La Revolución de Laureles y Rafael Barret: el testigo privilegiado.

“En el combate del próximo pueblo de Laureles cayeron cuarenta colorados. Su jefe, el caudillo A. Ramírez, un viejo cuyo arrojo conozco, se vino al galope sobre la guardia, él solo, con el cigarrillo en la boca y una bomba en el bolsillo. El centinela lo mató al tercer disparo. José Gil, el célebre cabecilla, aguarda a unas cuantas leguas más allá, tal vez con ametralladoras. Nuevos horrores nos amenazan, horrores muy heroicos, pero doblemente horrores, por lo salvajes y por lo inútiles”.

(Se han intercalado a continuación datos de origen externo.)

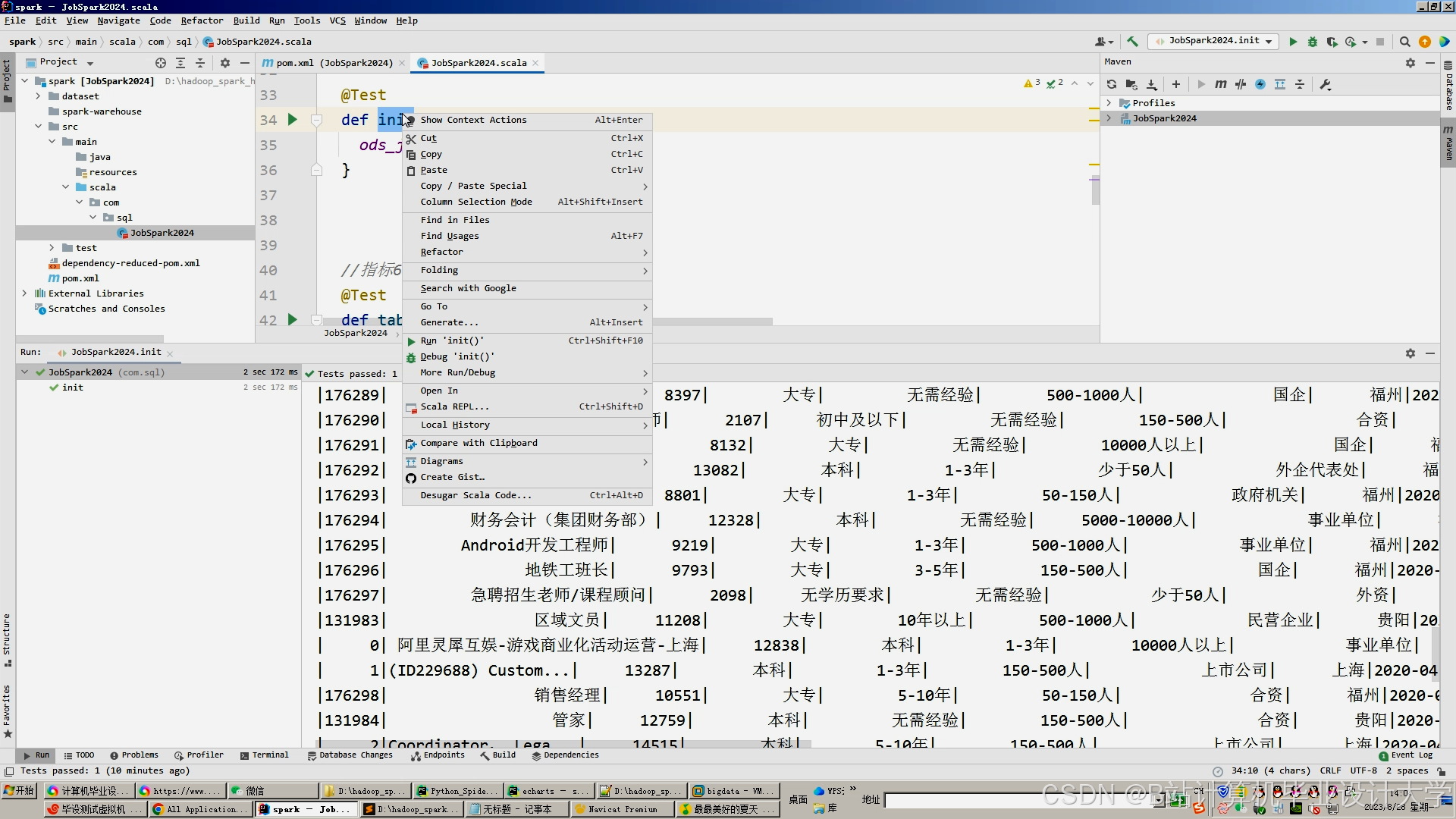The height and width of the screenshot is (819, 1456).
Task: Expand Profiles node in Maven panel
Action: [x=1109, y=103]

            Describía el paso de los alzados frente a la Estancia por donde cruza la ruta de tierra: “hace pocas noches, cruzaron cerca de la estancia donde resido las fuerzas revolucionarias paraguayas, que habían levantado el sitio de Laureles. Un grupo de jinetes se detuvo frente a mi puerta. Era el caudillo José Gill con su Estado Mayor”.
            “También asomó un comercio no incluido en la estadística: el de los animales arreados a diestra y siniestra. Las fugas al monte, las aldeas donde no quedan sino mujeres asustadas, no son novedad”.
            “Estamos en la guerra de montoneras metidos hasta el cuello, solos entre los bosques, donde a veces suenan tiros”.